Iterator / Iteratable confusion
Terry Reedy
tjreedy at udel.edu
Mon Feb 14 20:26:42 EST 2005
"Francis Girard" <francis.girard at free.fr> wrote in message
news:200502142131.53265.francis.girard at free.fr...
(Note for oldtimer nitpickers: except where relevant, I intentionally
ignore the old and now mostly obsolete pseudo-__getitem__-based iteration
protocol here and in other posts.)
Le dimanche 13 Février 2005 23:58, Terry Reedy a écrit :
>> Iterators are a subgroup of iterables. Being able to say iter(it)
>> without
>> having to worry about whether 'it' is just an iterable or already an
>> iterator is one of the nice features of the new iteration design.
>I have difficulties to represent an iterator as a subspecie of an
>iteratable
You are not the only one. That is why I say it in plain English.
You are perhaps thinking of 'iterable' as a collection of things. But in
Python, an 'iterable' is a broader and more abstract concept: anything with
an __iter__ method that returns an iterator.
To make iterators a separate, disjoint species then requires that they not
have an __iter__ method.
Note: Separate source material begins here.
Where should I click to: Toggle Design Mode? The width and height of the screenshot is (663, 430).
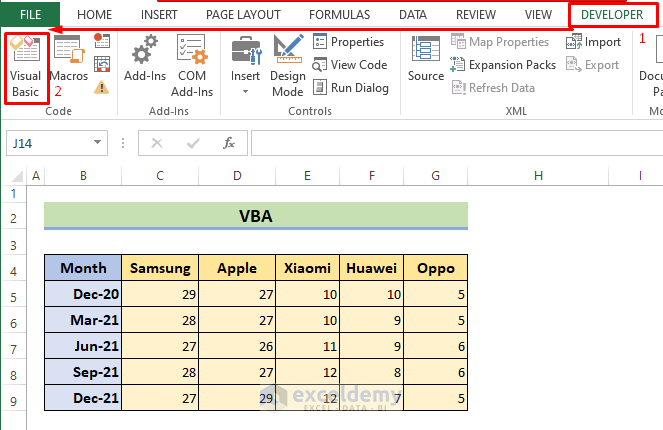[x=288, y=64]
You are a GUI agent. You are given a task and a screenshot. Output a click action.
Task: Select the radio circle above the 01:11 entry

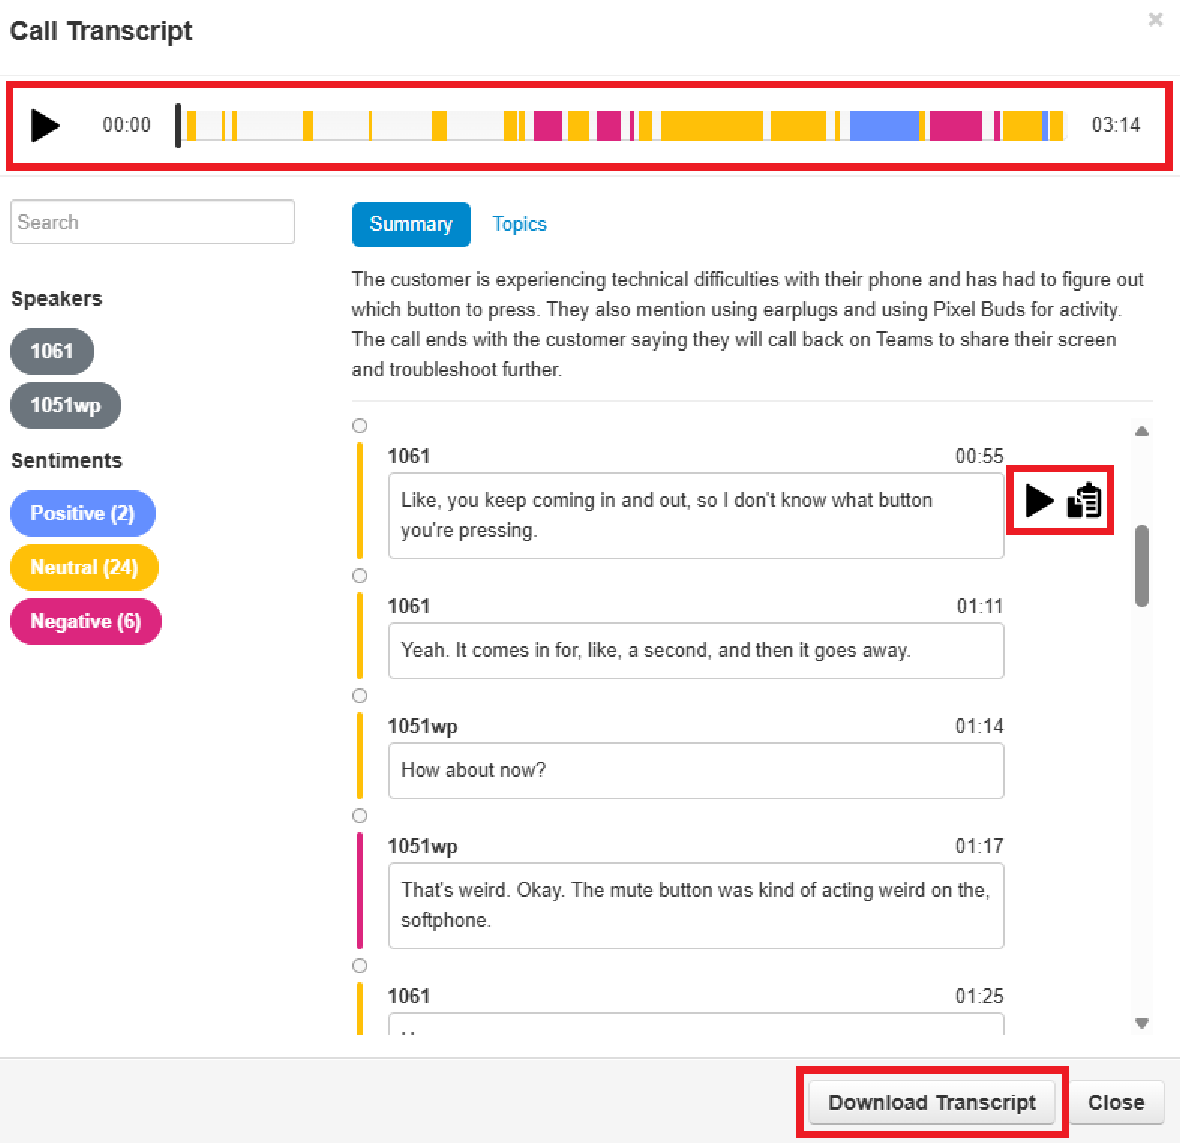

Some problems:
A. This would mean either
1) We could not iterate with iterators, such as generators, which are
*not* derived from iterables, or, less severely
2) We would, usually, have to 'protect' iter() calls with either
hasattr(it, '__iter__') or try: iter(it)...except: pass with probably no
net average time savings.
B. This would prohibit self-reiterable objects, which require .__iter__ to
(re)set the iteration/cursor variable(s) used by .next().
C. There are compatibility issues not just just with classes using the old
iteration protocol but also with classes with .next methods that do *not*
raise StopIteration. The presence of .__iter__ cleanly marks an object as
one following the new iterable/iterator protocol. Another language might
accomplish the same flagging with inheritance from a base object, but that
is not Python.
> [snip]...C++ STL where there is a clear (I resist to
> say "clean") distinction between iteratable and iterator.
leaves out self-iterating iterables -- collection objects with a .next
method. I am sure that this is a general, standard OO idiom and not a
Python-specific construct. Perhaps, ignoring these, you would prefer the
following nomenclature:
iterob = object with .__iter__
iterable= iterob without .next
iterator = iterob with .next
Does STL allow/have iterators that are *not* tied to an iterable?
>One of the result of not distinguishing them is that, at some point in
>your
>programming, you are not sure anymore if you have an iterator or an
>iteratable ; and you might very well end up calling "iter()" or
> "__iter__()" everywhere.
If you iterate with a while loop just after creating a new iterable or
iterator, then you probably do know which it is and can make the iter()
call only if needed. If you while-iterate with a function argument, then
iter() is a simpler way to be generic than the alternatives in A2 above.
>I am not concerned with the small performance issue involved here
Good. I think there are small. The number and time for iterations is far
more important.
> (as I very seldom am) but with clarity. After all, why should you have to
> > call __iter__ on an iterator you just constructed
As I said above, you don't, and most people wouldn't. The function
implementing for loops does because *it*, unlike you, only sees the object
passed and not the code that created the object!
>I have a strong feeling that the problem arises from the difficulty to
> marry the familiar ""for ... in ..."" construct with iterators. [snip]
What difficulty? For loops accept an iterable and iterate with the derived
iterator.
Would you really prohibit the use of for loops with generators and other
non-iterable-derived iterators? See A1 above.
>To have iterators act as iteratables might very well had been a
> >compromise to solve the problem.
I think it elegant. See below.
>I am not sure at all that this is a "nice feature" to consider an iterator
>at
>the same level that an iteratable.
I think you are too stuck in the STL model.
> It makes it a bit more akward to have the
>"mind impulse", so to speak, to build iterators on top of other iterators
>to > slightly modify the way iteration is done.
On the contrary, what could be more elegant than
def itermodifier(it):
for i in it: # where it is often an iterator
yield modification-of-i
See the itertools module and docs and the examples of chaining iterators.